> **SOURCE MATERIAL**:
◆ ◆ ◆ ◆

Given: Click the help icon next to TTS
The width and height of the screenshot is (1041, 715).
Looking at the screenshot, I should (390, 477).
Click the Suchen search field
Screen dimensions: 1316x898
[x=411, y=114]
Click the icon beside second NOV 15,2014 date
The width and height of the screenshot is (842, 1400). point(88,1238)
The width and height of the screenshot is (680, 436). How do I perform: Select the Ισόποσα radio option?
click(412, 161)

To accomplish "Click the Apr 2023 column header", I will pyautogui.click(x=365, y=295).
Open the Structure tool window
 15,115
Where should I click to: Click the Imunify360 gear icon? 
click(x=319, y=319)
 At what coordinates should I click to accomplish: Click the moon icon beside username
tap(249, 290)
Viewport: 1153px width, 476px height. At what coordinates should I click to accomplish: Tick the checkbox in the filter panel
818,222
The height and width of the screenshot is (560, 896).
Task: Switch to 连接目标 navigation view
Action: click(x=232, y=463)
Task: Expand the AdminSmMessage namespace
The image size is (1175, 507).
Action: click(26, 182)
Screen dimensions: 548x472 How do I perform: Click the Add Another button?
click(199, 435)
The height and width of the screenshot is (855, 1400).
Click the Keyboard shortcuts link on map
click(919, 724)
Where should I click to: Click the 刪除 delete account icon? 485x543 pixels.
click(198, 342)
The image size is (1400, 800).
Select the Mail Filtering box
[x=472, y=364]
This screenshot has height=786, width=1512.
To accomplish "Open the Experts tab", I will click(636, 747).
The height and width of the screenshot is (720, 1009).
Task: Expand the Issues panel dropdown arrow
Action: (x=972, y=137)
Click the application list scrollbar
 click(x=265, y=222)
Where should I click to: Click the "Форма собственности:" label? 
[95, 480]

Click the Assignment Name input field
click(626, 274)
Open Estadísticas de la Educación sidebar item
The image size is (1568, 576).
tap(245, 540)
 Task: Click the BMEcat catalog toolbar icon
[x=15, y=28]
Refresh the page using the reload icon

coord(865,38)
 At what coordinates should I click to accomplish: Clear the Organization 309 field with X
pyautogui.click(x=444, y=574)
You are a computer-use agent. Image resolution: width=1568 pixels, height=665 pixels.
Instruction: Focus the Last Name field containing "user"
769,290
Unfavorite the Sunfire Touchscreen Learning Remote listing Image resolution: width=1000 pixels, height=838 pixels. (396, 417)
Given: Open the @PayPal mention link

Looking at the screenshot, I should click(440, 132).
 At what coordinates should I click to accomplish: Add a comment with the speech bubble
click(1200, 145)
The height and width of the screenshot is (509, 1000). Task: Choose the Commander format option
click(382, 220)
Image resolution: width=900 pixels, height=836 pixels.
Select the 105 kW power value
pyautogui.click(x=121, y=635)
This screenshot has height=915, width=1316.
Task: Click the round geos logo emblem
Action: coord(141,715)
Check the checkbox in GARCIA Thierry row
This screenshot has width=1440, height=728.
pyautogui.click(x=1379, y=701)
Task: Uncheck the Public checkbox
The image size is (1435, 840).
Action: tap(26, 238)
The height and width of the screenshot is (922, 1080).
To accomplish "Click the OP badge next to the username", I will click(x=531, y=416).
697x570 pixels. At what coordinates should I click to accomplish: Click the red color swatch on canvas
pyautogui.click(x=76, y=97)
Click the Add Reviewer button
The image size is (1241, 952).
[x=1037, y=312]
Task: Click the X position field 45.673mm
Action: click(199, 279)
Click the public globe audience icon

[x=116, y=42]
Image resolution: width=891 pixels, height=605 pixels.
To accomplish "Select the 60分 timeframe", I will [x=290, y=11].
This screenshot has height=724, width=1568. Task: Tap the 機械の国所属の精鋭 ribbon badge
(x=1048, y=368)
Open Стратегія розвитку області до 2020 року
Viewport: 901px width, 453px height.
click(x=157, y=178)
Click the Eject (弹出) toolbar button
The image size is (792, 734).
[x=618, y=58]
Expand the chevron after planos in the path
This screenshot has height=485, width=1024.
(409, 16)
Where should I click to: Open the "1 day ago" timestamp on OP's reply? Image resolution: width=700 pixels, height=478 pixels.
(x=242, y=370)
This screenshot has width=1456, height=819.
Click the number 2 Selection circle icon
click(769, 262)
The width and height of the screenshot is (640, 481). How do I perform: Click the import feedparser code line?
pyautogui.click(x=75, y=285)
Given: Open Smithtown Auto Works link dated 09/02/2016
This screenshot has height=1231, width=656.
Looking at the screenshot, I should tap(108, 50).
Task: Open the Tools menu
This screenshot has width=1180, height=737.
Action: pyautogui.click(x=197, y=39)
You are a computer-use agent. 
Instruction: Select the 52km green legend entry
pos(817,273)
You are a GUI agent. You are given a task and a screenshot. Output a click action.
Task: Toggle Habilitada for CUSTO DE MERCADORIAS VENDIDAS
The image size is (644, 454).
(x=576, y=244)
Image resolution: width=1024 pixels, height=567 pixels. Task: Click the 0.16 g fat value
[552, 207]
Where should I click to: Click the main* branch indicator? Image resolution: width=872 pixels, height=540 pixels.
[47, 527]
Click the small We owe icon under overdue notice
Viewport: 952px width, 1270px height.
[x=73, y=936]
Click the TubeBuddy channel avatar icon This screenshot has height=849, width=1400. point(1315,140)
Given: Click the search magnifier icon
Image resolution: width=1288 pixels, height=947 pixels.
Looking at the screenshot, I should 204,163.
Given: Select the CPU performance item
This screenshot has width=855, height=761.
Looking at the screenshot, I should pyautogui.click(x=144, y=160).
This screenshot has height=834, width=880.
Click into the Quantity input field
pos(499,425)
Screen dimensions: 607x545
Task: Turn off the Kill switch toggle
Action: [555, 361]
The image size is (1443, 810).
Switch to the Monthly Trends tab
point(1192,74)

◆ ◆ ◆ ◆

> **WHAT YOU SHOULD DO**: After reading the entries above, state the number of lines that contain the word "search", adding nothing else.

> **EXERCISE OUTPUT**: 2